Texto apresentado
# # # #

A partir de uma organização como essa em nível estadual, e avançando para ter um programa que ligue os estudantes aos trabalhadores, podemos discutir seriamente a necessidade de uma coordenação efetiva das lutas no estado de São Paulo, onde os estudantes possam articular não só suas lutas de forma unificada, mas se organizar para apoiar cada luta dos trabalhadores que surja no estado, avançando para uma verdadeira aliança entre estudantes e trabalhadores.

Sobre a “nova entidade nacional”

Achamos que a discussão do encontro nacional não deve girar ao redor da criação ou não de uma nova entidade. Para nós, esta é uma questão tática, que deve ser decidida de acordo com o resultado de um amplo e democrático processo de discussão. Partimos de que é necessária uma coordenação nacional democrática e combativa, porém, uma nova entidade é uma forma que só serve a depender de seu conteúdo, e é isso que achamos central discutir.

É impossível que a nova entidade não seja “superestrutural” e nem um “acordo de correntes” se o diálogo que o PSTU quer abrir é somente com o PSOL, se eles se dirigem ao PSOL como peça “fundamental” [1], mas não dialogam com as organizações políticas e estudantes combativos de todo o país sobre pra quê deve servir essa entidade. O surgimento de uma coordenação real de lutas não pode depender de que setores do PSOL rompam com a UNE.

Em primeiro lugar, não podemos ter confiança num partido que alimenta ilusões na negociação pacífica com a burocracia acadêmica e com o governo, vota leis anti-operárias como o Super-simples e tem como figura a Heloísa Helena, que entre outras barbaridades, é contra o direito ao aborto. Mais ainda, não iremos construir de fato um novo movimento estudantil se o mundo seguir girando ao redor das entidades e eleições estudantis, que em grande parte são “cascas vazias” distantes da base dos estudantes. Não queremos uma entidade como a “´Frente de Luta Contra a Reforma Universitária com o objetivo de reunir CAs, DCEs e Executivas de Curso” [2], mas que unifique os estudantes pela base. Não somos contra as entidades, inclusive participamos de várias, porém elas não são mais que instrumentos que podem ou não armar as lutas dos estudantes. Mais ainda depois de anos de um ME burocrático que ganhou o rechaço de amplos setores.

# # # #

Material fornecido
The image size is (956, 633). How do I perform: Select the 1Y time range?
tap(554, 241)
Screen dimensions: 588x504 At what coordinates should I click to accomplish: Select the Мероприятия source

# # # #

Sua tarefa
Por favor, atualize o texto sobre o movimento estudantil entre "Achamos que a" e "achamos central discutir.", inclusive, reescrevendo esse trecho com "coordenação nacional" substituído por "articulação nacional".

A resposta
Achamos que a discussão do encontro nacional não deve girar ao redor da criação ou não de uma nova entidade. Para nós, esta é uma questão tática, que deve ser decidida de acordo com o resultado de um amplo e democrático processo de discussão. Partimos de que é necessária uma articulação nacional democrática e combativa, porém, uma nova entidade é uma forma que só serve a depender de seu conteúdo, e é isso que achamos central discutir.